Le secteur le plus touché est celui de la banque-assurance (aucun annonceur de ce secteur n'a déclaré de budget communication en hausse), suivie de près par l'automobile. Le secteur de l'hygiène-santé, lui, serait en hausse.

« Le mailing papier, l'affichage et la presse quotidienne nationale sont les médias dont les investissements vont le plus pâtir du contexte économique morose, indique Stéphane Amis, directeur général de Digitas France. La télévision est aussi touchée, avec 40% des annonceurs envisageant de reporter des budgets vers d'autres supports.» Évidemment, c'est Internet qui en bénéficierait.
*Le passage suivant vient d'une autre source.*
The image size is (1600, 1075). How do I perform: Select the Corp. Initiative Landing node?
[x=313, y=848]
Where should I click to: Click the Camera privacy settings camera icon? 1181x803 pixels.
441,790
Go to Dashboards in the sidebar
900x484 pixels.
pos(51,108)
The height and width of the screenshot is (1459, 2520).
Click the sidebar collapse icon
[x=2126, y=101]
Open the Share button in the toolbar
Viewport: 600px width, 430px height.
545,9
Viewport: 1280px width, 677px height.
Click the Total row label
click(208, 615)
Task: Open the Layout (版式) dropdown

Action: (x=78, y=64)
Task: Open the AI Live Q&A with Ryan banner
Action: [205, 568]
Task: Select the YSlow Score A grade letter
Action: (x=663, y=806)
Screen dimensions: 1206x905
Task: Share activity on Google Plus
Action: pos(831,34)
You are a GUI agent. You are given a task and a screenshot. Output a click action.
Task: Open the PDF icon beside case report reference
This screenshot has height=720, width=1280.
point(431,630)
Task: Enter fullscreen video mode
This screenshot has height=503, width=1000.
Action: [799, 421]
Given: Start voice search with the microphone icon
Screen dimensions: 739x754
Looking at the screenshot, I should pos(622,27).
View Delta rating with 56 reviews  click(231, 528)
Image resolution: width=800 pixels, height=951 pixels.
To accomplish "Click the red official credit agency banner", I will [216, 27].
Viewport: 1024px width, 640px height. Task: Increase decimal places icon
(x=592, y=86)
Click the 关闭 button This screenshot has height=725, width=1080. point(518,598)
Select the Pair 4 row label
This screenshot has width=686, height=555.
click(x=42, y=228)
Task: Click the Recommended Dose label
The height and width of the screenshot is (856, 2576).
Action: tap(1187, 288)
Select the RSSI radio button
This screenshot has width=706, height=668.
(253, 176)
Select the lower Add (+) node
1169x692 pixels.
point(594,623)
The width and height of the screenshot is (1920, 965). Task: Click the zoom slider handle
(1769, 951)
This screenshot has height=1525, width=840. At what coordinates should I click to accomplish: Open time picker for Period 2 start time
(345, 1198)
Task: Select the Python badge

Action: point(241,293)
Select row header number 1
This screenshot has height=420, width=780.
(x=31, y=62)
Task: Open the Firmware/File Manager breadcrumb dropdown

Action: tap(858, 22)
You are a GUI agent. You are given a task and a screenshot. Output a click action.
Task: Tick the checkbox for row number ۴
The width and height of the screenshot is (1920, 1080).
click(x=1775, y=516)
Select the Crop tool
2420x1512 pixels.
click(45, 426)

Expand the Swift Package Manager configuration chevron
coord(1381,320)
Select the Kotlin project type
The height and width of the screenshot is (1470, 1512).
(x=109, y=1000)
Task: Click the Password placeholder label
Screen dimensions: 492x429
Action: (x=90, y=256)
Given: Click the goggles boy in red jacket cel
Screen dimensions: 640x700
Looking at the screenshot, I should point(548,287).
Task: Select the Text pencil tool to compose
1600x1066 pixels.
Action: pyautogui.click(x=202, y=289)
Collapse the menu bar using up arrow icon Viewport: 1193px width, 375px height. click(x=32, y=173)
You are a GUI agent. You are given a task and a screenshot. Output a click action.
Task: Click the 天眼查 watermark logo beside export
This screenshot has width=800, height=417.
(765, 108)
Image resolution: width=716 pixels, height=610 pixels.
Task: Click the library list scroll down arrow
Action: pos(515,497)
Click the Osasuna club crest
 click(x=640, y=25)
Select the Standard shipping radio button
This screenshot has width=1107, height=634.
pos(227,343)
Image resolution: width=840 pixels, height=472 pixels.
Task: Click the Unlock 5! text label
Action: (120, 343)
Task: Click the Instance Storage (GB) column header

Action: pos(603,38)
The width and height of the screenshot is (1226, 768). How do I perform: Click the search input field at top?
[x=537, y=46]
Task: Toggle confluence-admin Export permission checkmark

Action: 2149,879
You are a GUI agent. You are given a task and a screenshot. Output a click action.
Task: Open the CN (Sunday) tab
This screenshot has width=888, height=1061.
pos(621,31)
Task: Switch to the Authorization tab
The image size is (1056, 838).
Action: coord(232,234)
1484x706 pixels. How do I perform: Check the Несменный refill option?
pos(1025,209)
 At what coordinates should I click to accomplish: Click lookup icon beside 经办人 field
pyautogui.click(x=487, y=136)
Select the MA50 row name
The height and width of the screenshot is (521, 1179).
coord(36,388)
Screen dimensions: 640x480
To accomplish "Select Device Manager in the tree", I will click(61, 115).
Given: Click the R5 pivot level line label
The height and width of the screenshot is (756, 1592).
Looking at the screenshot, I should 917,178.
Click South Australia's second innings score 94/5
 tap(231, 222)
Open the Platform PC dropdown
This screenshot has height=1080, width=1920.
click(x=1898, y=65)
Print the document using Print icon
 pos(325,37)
«Les enjeux numériques sont au cœur des stratégies d'entreprises, voire au cœur du dispositif de relance de la croissance des entreprises dans un objectif de performance», estime encore Stéphane Amis. Quatre leviers sont plébiscités: la création de contenus (73% en 2009, contre 36% en 2007), l'e-mail marketing (71% en 2009, 36% en 2007), la conception de site (67% en 2009, 44% en 2007) et le référencement naturel (62% en 2009, 32% en 2007).

« Le dénominateur commun à l'ensemble des leviers du Web reste la création de liens avec de nouveaux consommateurs, d'où la progression du “social media marketing” de 12% à 36% entre 2007 et 2009 », conclut le directeur général de Digitas France.

 

 

Internet en France

62%. Part des Français de plus de 11 ans internautes, soit 32,7 millions d'individus (janvier 2009).

15 millions. Nombre de foyers, soit 57,8%, ayant un accès à Internet à domicile (janvier 2009).

32 heures. Temps moyen passé par mois sur le Net (fin 2008).

1h36. Temps mensuel moyen passé sur les sites communautaires, contre 37 minutes sur les plates-formes vidéo, 31 minutes pour les sites d'actualité et 28 minutes pour les sites radio et télévision (fin 2008).

3h24. Temps quotidien moyen passé devant la télévision par les 4 ans et plus (en 2008).